→ Instructions for the task
Put the stretch from the line containing "Given: Click the green 4837 badge on hop 10" through the line containing "the 17 oct." into a Markdown table with the columns n and Line, numbering each row and leaving out blank lines.

→ Recorded data
********************

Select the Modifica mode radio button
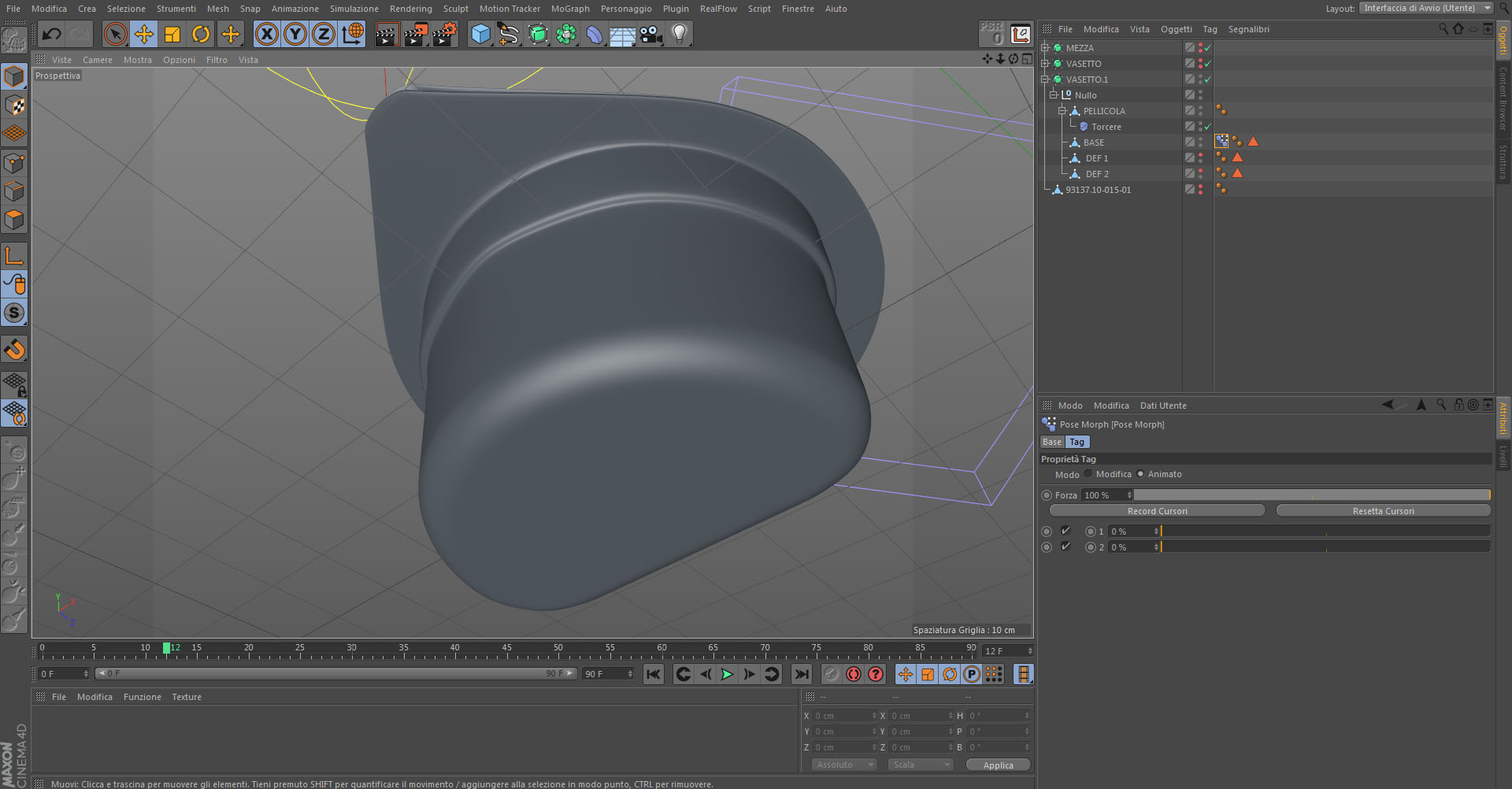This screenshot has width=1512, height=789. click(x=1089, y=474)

********************

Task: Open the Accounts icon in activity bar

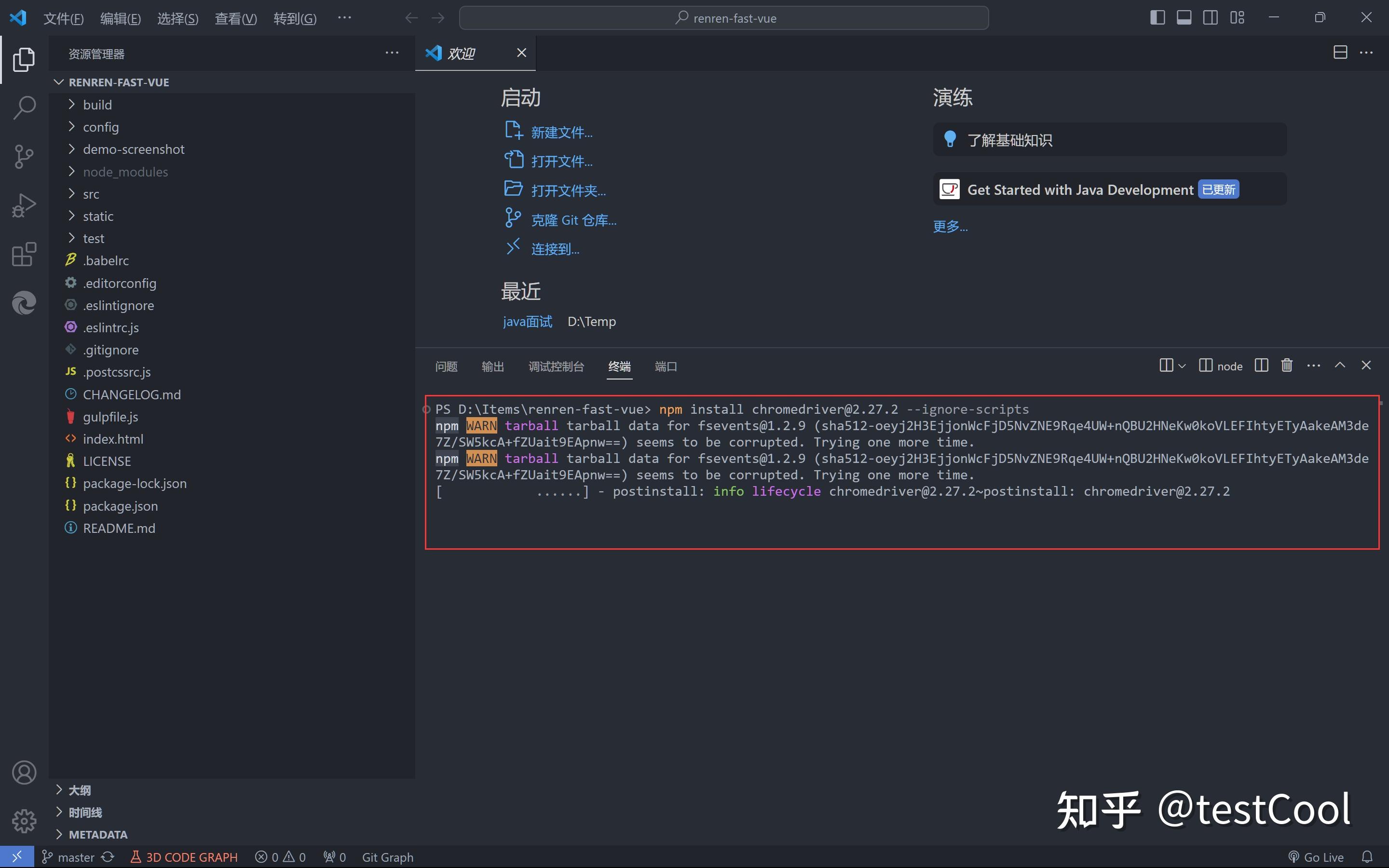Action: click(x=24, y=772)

********************

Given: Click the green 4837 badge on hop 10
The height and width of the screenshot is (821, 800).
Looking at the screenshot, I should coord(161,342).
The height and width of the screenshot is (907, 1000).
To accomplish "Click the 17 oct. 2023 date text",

********************

→ Answer to this task
| n | Line |
|---|---|
| 1 | Given: Click the green 4837 badge on hop 10 |
| 2 | The height and width of the screenshot is (821, 800). |
| 3 | Looking at the screenshot, I should coord(161,342). |
| 4 | The height and width of the screenshot is (907, 1000). |
| 5 | To accomplish "Click the 17 oct. 2023 date text", |